I gave birth this year, in Hong Kong. Nothing quite changes the way you see children and their education the way having one of your own does. While my husband and I wistfully imagine raising our baby alongside close friends and family in the U.S. (we’re both American), returning home after years abroad now gives us pause. What about the schools?
I have been a professional educator and counselor internationally for the past fourteen years. I’ve worked for American-style schools in France, Kuwait, and Hong Kong. These establishments are accredited by governing bodies such as the Middle States Association of Colleges and Schools, and students graduate with a U.S. high school diploma. Courses are taught in English, kids learn what a nickel and a dime and a quarter are, and sometimes we even get Thanksgiving off for holiday. While flavored by local context, these schools are American in both name and ethos. However, international schools rarely implement the same barrage of standardized tests that have come to be associated with U.S. public education.

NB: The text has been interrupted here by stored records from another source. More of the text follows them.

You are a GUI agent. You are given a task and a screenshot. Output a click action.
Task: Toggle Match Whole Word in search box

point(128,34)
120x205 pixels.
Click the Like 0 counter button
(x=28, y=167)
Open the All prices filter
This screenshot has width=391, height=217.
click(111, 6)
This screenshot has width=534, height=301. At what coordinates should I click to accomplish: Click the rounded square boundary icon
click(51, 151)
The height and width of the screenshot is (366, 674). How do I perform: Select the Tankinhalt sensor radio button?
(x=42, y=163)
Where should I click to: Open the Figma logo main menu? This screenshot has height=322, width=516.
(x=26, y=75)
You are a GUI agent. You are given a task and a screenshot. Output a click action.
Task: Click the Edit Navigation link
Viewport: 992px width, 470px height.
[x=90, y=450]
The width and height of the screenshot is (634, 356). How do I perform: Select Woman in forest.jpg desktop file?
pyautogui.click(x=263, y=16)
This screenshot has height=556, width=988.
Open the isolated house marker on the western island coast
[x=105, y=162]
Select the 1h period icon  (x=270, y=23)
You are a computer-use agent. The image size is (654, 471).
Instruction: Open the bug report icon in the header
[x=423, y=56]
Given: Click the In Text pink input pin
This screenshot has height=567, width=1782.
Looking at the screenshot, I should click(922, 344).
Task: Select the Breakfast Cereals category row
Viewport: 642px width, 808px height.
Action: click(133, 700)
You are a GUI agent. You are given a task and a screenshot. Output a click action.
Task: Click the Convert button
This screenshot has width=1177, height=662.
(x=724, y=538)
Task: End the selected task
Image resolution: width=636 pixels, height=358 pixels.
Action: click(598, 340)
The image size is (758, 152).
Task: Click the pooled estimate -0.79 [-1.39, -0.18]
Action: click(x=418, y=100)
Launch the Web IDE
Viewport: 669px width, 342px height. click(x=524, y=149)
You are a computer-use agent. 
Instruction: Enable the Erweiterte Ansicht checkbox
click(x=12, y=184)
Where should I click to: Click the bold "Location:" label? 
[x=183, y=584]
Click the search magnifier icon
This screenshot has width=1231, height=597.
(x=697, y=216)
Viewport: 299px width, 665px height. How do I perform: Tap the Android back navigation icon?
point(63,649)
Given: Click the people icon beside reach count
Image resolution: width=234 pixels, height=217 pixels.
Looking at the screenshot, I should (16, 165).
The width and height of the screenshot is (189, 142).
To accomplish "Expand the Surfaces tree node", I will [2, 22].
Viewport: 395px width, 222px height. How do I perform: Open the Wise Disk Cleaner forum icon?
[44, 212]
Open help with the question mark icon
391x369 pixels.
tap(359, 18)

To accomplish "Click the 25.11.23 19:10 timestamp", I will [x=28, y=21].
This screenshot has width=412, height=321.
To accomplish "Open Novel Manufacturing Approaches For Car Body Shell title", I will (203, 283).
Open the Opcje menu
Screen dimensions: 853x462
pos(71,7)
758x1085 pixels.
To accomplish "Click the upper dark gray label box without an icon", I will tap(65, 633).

American-style international schools tend to be privately governed and work with their stakeholders to establish the most appropriate use of standardized tests. Some administer the IOWA Test of Basic Skills every few years, as a metric to ensure achievement is on track. Many have bought into the Advanced Placement and International Baccalaureate programs, offering these exams each May so that high school students may earn college credit. Select children are referred for IQ tests or other psycho-educational evaluations to better understand their learning and performance. Our graduates usually plan to attend university in the States, so we cannot avoid college entrance exams such as the SAT and ACT. Still, while international schools haven’t escaped standardized testing altogether, it is a relatively small element of our programs, compared to the way they are embedded in the academic agenda back home.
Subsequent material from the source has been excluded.